# Saved data entries:
^^^^^^^^
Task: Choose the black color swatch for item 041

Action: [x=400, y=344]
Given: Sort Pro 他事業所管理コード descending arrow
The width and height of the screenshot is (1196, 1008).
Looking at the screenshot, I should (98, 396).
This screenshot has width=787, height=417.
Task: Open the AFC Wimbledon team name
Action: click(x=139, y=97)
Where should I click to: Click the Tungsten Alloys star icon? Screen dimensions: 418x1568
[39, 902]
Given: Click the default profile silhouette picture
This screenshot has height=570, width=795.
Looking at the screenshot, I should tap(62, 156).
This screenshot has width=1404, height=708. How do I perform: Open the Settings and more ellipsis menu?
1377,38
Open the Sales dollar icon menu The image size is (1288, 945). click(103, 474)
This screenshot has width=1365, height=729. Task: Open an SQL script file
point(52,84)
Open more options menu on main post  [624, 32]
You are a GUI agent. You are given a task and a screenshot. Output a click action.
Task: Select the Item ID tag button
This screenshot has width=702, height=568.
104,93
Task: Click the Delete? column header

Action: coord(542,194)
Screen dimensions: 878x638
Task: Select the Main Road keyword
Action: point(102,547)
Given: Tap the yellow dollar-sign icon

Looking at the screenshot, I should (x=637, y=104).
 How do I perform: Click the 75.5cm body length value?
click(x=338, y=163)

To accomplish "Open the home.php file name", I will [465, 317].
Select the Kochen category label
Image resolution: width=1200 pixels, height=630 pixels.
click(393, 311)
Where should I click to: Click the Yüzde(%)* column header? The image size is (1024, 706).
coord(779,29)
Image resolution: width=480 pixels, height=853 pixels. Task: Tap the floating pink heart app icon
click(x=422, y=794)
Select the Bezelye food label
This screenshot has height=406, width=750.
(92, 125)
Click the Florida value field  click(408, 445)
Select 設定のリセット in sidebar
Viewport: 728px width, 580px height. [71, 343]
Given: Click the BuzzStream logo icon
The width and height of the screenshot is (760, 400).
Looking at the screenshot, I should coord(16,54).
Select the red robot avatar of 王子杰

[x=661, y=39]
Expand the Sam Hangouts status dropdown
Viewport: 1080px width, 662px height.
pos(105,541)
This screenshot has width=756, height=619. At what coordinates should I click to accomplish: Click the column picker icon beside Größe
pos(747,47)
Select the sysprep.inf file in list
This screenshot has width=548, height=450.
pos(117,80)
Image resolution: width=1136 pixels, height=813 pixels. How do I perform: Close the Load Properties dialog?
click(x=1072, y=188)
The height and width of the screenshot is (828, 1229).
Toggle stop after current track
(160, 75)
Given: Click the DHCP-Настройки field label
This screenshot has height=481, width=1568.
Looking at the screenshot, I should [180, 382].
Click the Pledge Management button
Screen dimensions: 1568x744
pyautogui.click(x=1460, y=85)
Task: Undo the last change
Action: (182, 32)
^^^^^^^^
# TASK GOAL:
Restate the records above word for word, omitting nothing.

# EXERCISE RESULT:
Task: Choose the black color swatch for item 041

Action: [x=400, y=344]
Given: Sort Pro 他事業所管理コード descending arrow
The width and height of the screenshot is (1196, 1008).
Looking at the screenshot, I should (98, 396).
This screenshot has width=787, height=417.
Task: Open the AFC Wimbledon team name
Action: click(x=139, y=97)
Where should I click to: Click the Tungsten Alloys star icon? Screen dimensions: 418x1568
[39, 902]
Given: Click the default profile silhouette picture
This screenshot has height=570, width=795.
Looking at the screenshot, I should tap(62, 156).
This screenshot has width=1404, height=708. How do I perform: Open the Settings and more ellipsis menu?
1377,38
Open the Sales dollar icon menu The image size is (1288, 945). click(103, 474)
This screenshot has width=1365, height=729. Task: Open an SQL script file
point(52,84)
Open more options menu on main post  [624, 32]
You are a GUI agent. You are given a task and a screenshot. Output a click action.
Task: Select the Item ID tag button
This screenshot has width=702, height=568.
104,93
Task: Click the Delete? column header

Action: coord(542,194)
Screen dimensions: 878x638
Task: Select the Main Road keyword
Action: point(102,547)
Given: Tap the yellow dollar-sign icon

Looking at the screenshot, I should (x=637, y=104).
 How do I perform: Click the 75.5cm body length value?
click(x=338, y=163)

To accomplish "Open the home.php file name", I will [465, 317].
Select the Kochen category label
Image resolution: width=1200 pixels, height=630 pixels.
click(393, 311)
Where should I click to: Click the Yüzde(%)* column header? The image size is (1024, 706).
coord(779,29)
Image resolution: width=480 pixels, height=853 pixels. Task: Tap the floating pink heart app icon
click(x=422, y=794)
Select the Bezelye food label
This screenshot has height=406, width=750.
(92, 125)
Click the Florida value field  click(408, 445)
Select 設定のリセット in sidebar
Viewport: 728px width, 580px height. [71, 343]
Given: Click the BuzzStream logo icon
The width and height of the screenshot is (760, 400).
Looking at the screenshot, I should coord(16,54).
Select the red robot avatar of 王子杰

[x=661, y=39]
Expand the Sam Hangouts status dropdown
Viewport: 1080px width, 662px height.
pos(105,541)
This screenshot has width=756, height=619. At what coordinates should I click to accomplish: Click the column picker icon beside Größe
pos(747,47)
Select the sysprep.inf file in list
This screenshot has width=548, height=450.
pos(117,80)
Image resolution: width=1136 pixels, height=813 pixels. How do I perform: Close the Load Properties dialog?
click(x=1072, y=188)
The height and width of the screenshot is (828, 1229).
Toggle stop after current track
(160, 75)
Given: Click the DHCP-Настройки field label
This screenshot has height=481, width=1568.
Looking at the screenshot, I should [180, 382].
Click the Pledge Management button
Screen dimensions: 1568x744
pyautogui.click(x=1460, y=85)
Task: Undo the last change
Action: (182, 32)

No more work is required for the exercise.